SEIU 925 has filed a lawsuit to protect access to quality, affordable child care for our communities and provide financial stability for care providers. SEIU 925, in coalition with SEIU International Union and AFSCME and represented by Democracy Forward, are challenging a new federal rule that threatens to raise child care costs for early learning professionals and working families alike.

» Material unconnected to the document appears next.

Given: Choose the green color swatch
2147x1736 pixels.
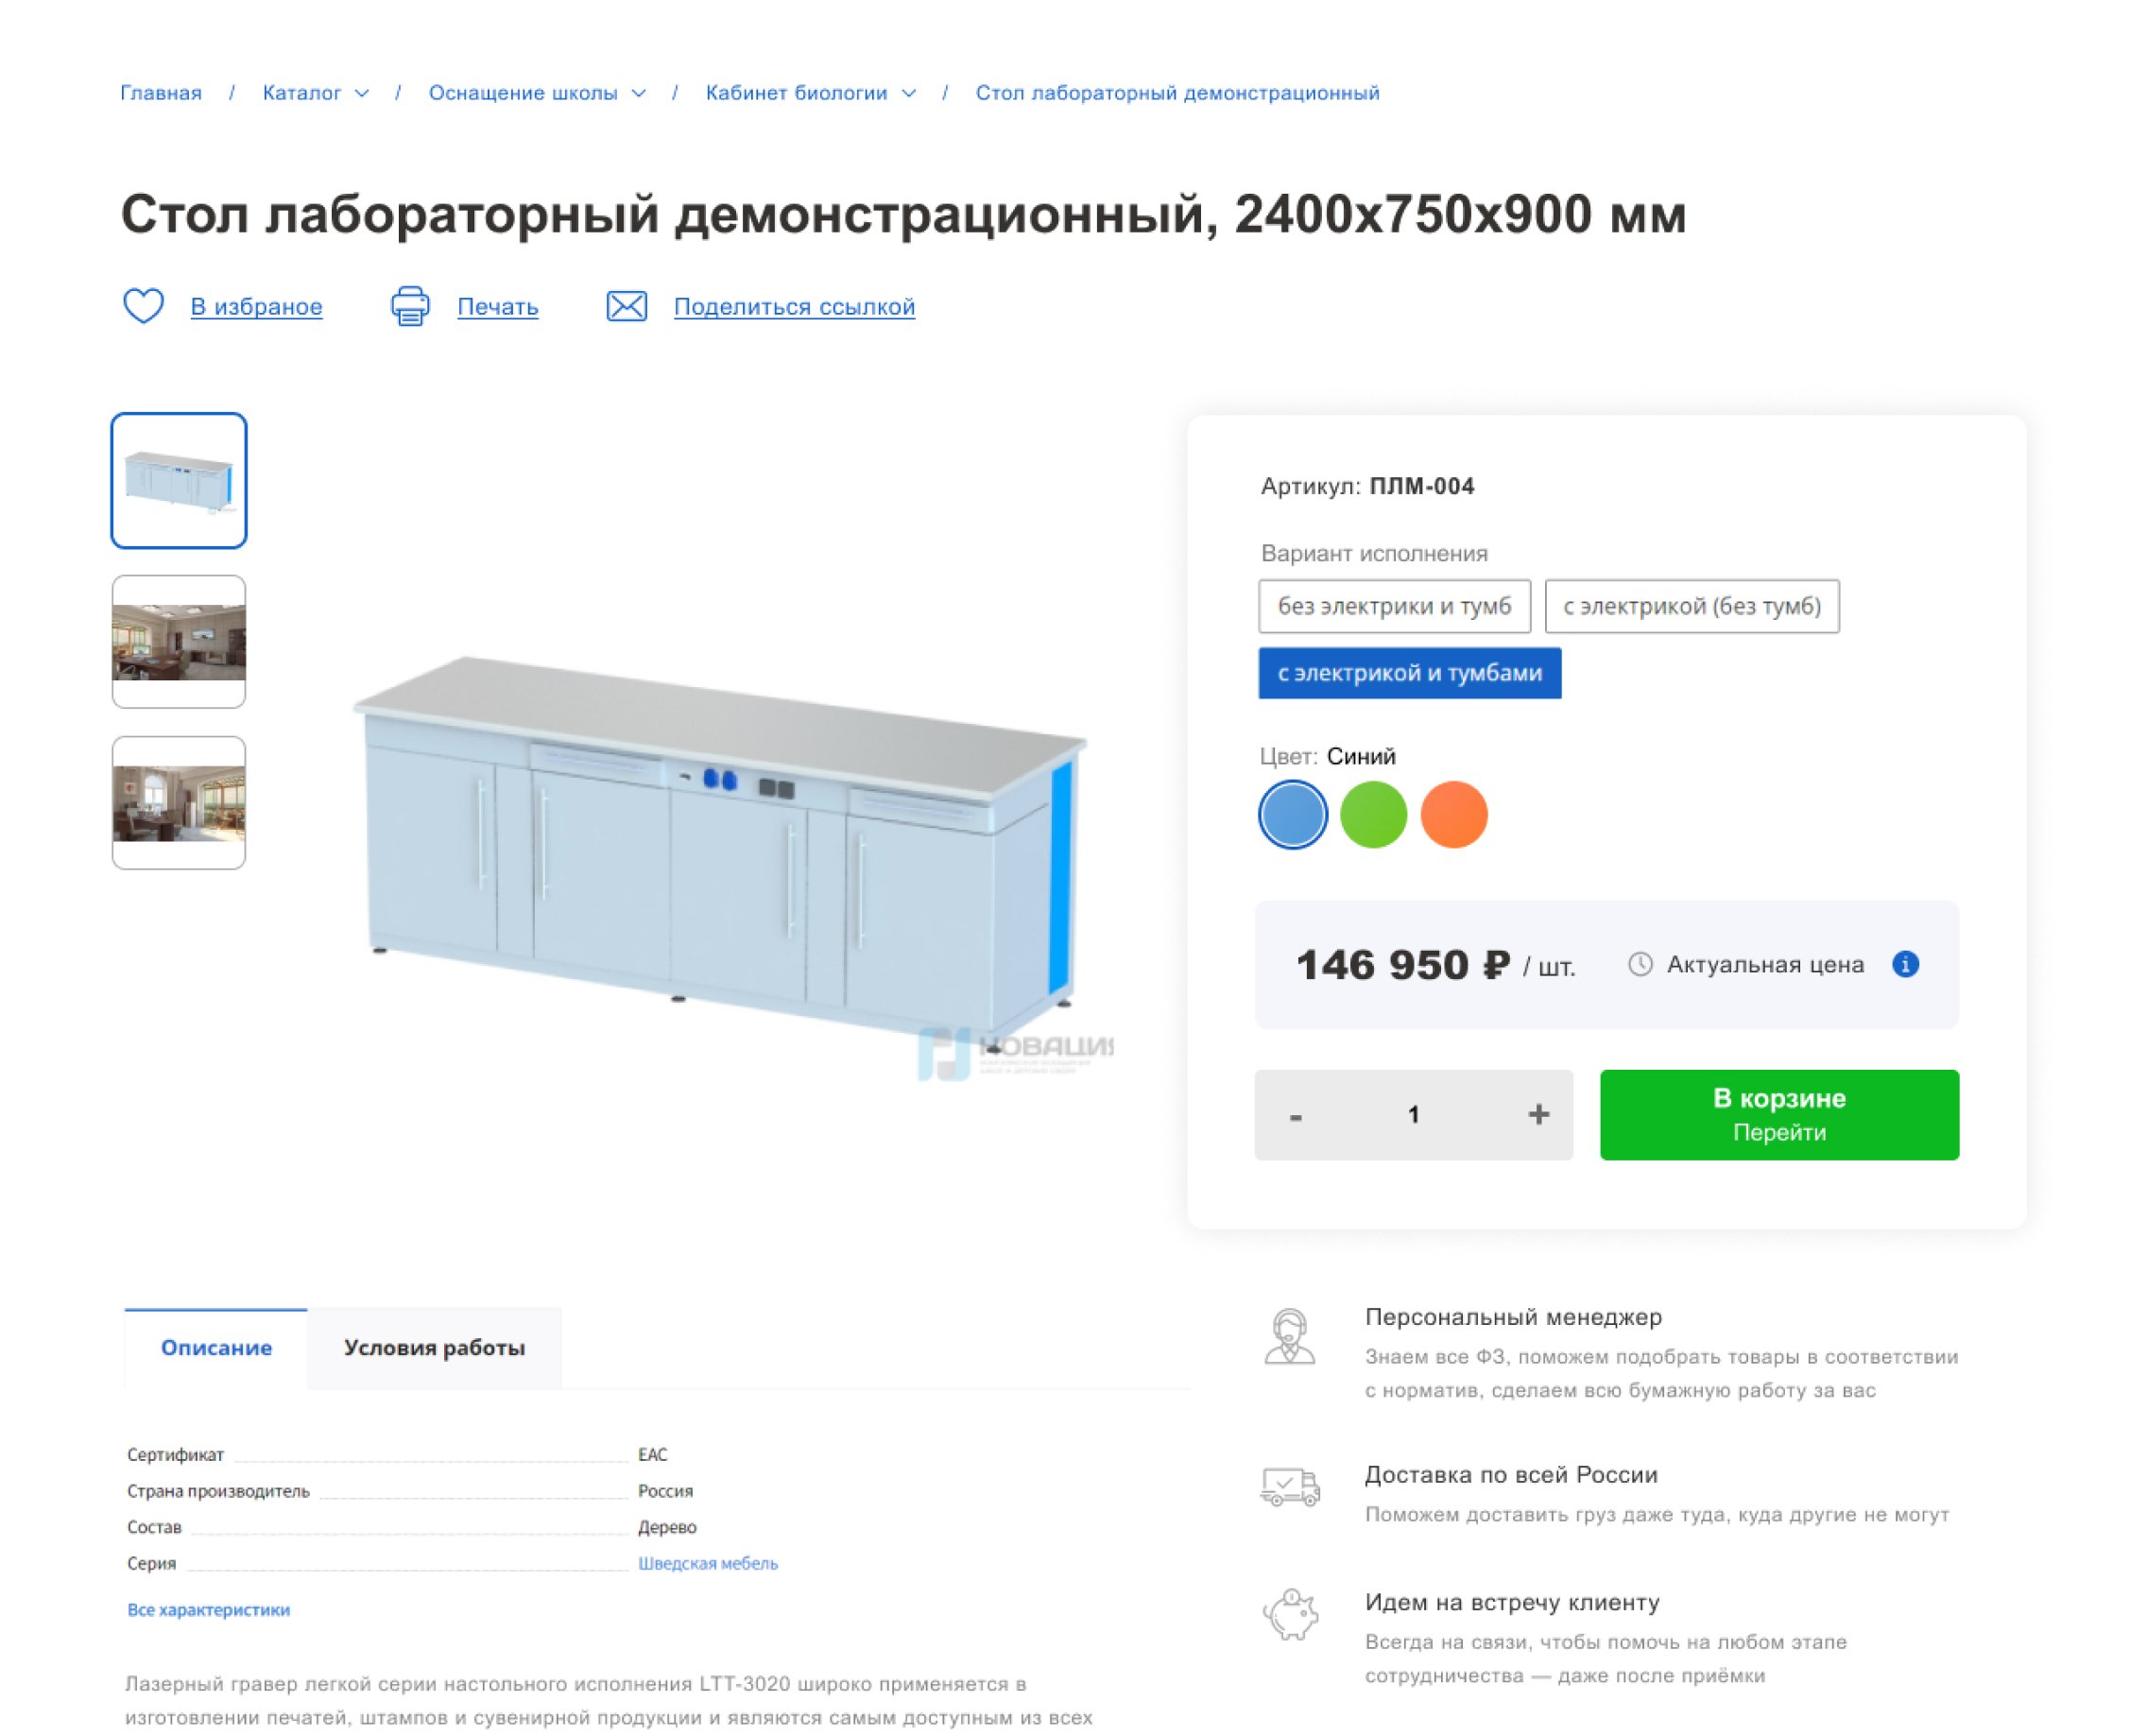Looking at the screenshot, I should coord(1374,815).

The Trump administration is rolling back four major child care protections in the Child Care and Development Fund (CCDF) rules adopted in 2024:
- Payments based on enrollment rather than attendance
The 2024 rule required states to pay providers based on a child’s enrollment, even when a child was temporarily absent due to illness or other reasons. The rollback allows states to return to attendance-based payments, which can reduce funding when children miss days. - Prospective payments to providers
The 2024 rule required states to pay providers in advance of services whenever possible, helping providers cover payroll, rent, and other fixed costs. The rollback removes this requirement, potentially increasing payment delays and financial instability for providers. - Investments for underserved children and communities
The 2024 rule required states to use grants or contracts to invest in child care access for infants and toddlers, children with disabilities, and families living in child care deserts. The rollback eliminates this requirement. - Caps on family child care costs
The 2024 rule required states to limit child care co-payments for low-income families to no more than 7% of household income, a benchmark widely used to define affordable child care. The rollback removes that requirement, allowing states to charge higher co-payments.
Working families rely on stable, affordable child care. Rolling back protections that help keep child care financially stable is wrong and would make it harder for child care businesses to keep their doors open. Families deserve quality, affordable care options, not policies that make child care less accessible, less affordable, and less reliable.